In fact, instead of maintaining transparency to reassure their neighbours, the Astravyets project has created an information fog of uncertainty around the site. As ambassador Darius Degutis points out, the lack of trust building by Belarus has persisted ever since the project was announced in 2009. Minsk did not consult the Lithuanian authorities on the selection of the site despite its proximity to Vilnius, nor did they provide a report on its potential environmental impact. More importantly, the construction process has been plagued by incidents, but Rosatom and Minsk authorities have kept a veil of secrecy around them. According to Degutis, Lithuania learned about the incidents only several weeks after they took place, and from public sources. The project management first engaged in denials, then later attempted to manipulate the story to suit their narrative, reminiscent of Moscow’s responses to the Chernobyl disaster and recent incidents at the Mayak nuclear research facility.3  All the while, Belarus maintains stringent control over access to the site for international monitors. It is easy to write off this information fog as incompetence and a cover up of failure. But as other examples show, incompetence can easily be weaponized in denying hostile activities.

This untrustworthy behaviour by the people running the Astravyets projects and confirmed previous attempts to instigate panic through disinformation set up a context in which a hoax scenario on the ‘eastern front’ is conceivable. Moreover, the ground for such an operation is quite fertile. Lithuanians are understandably anxious about the plant. The memory of the Chernobyl disaster and Soviet dishonesty in handling it is still fresh: 65% of Lithuanians see Astravyets as a threat. Meanwhile Valdas Adamkus, former president of Lithuania, has called Astravyets a “nuclear bomb”.

In short, should Astravyets be completed successfully, it will be a significant strategic geopolitical victory for the Kremlin. It will not only reinforce Russia’s political and energy influence in the region, but also expand the Kremlin’s means to test and disrupt Lithuania’s and NATO’s resolve. It is unlikely that Moscow would resort to these measures in the current state of affairs. However, should tensions flare up, the costs of radical escalatory moves would likewise decrease.
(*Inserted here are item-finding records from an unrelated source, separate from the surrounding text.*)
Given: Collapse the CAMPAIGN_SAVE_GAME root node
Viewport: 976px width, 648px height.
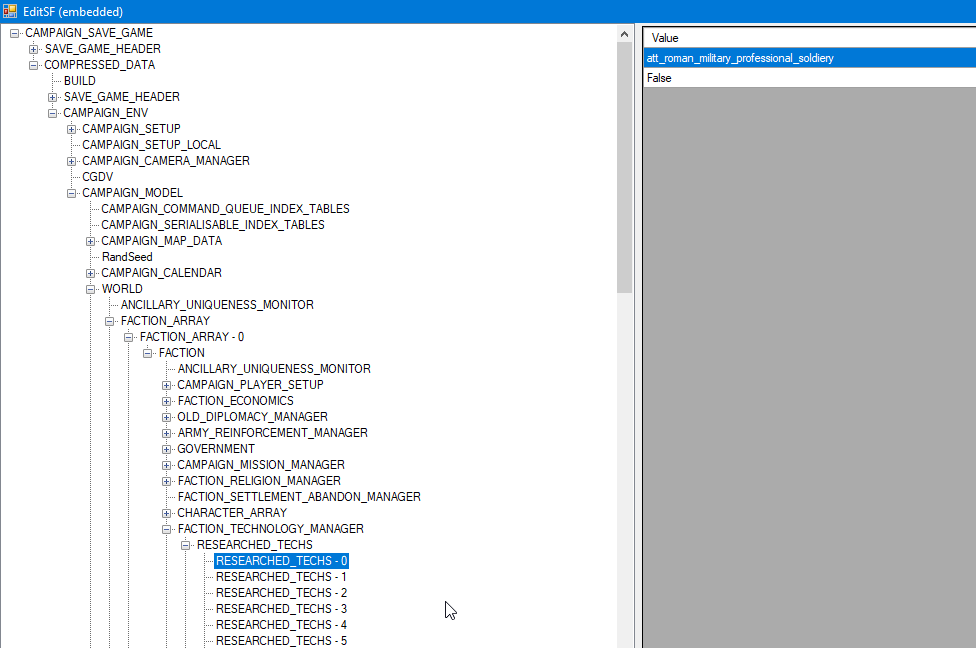Looking at the screenshot, I should click(15, 33).
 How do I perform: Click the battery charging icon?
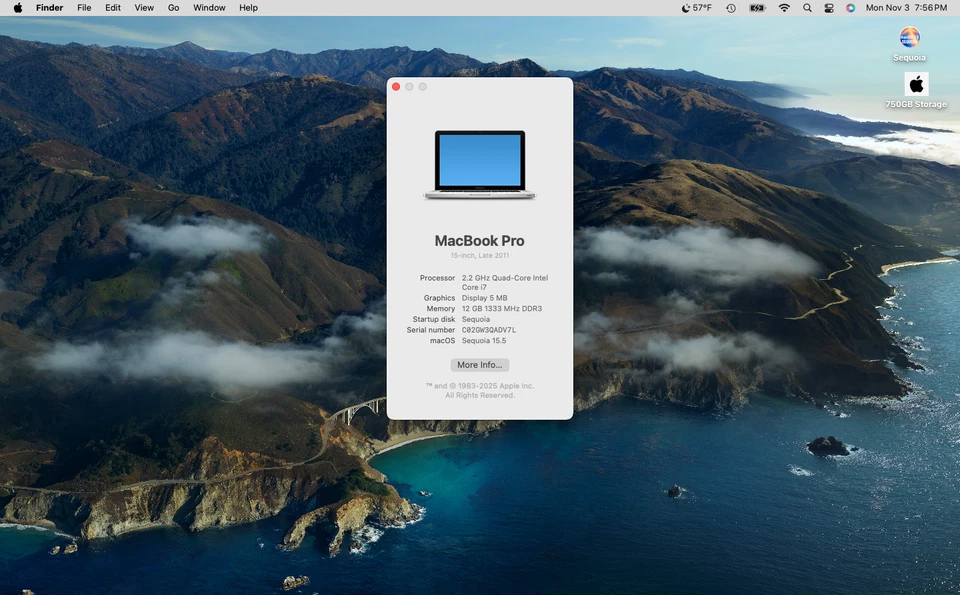coord(757,8)
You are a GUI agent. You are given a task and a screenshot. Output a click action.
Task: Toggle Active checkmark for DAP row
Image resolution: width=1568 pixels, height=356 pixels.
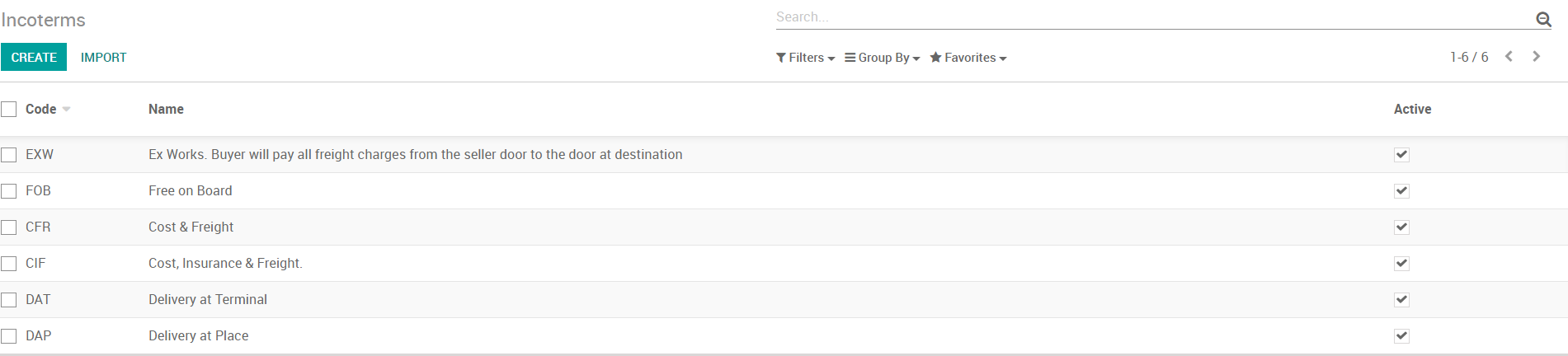click(1401, 336)
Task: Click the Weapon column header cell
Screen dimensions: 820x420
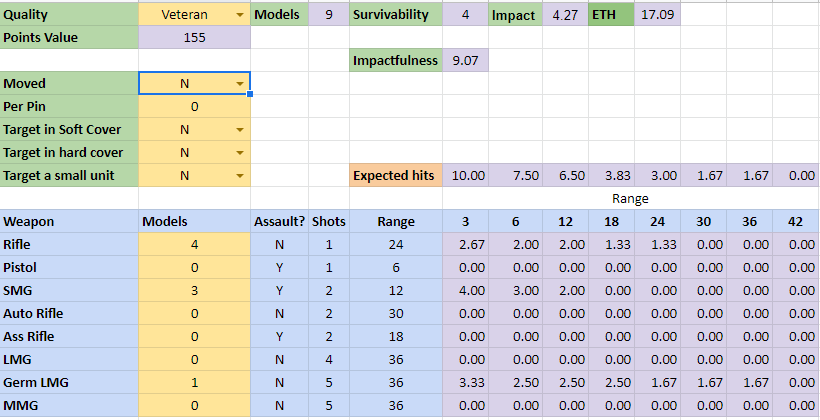Action: [x=69, y=221]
Therefore, NATO and the European Union should consider how Astravyets affects their strategic posture in the region and whether they can afford to concede this advantage to Moscow. 

Laurynas Keturakis is an Associate Analyst at Vilnius Institute for Policy Analysis.

  • 1. Author’s interview with Ambassador Darius Degutis, July 2018
  • 2. Something the Kremlin corrected in its efforts during the 2016 US election as exemplified by social media groups that curated content from Moscow but were mostly comprised of real Americans, attempts to remotely organize protests, and other examples.
  • 3. Author’s interview with ambassador Darius Degutis, July 2018.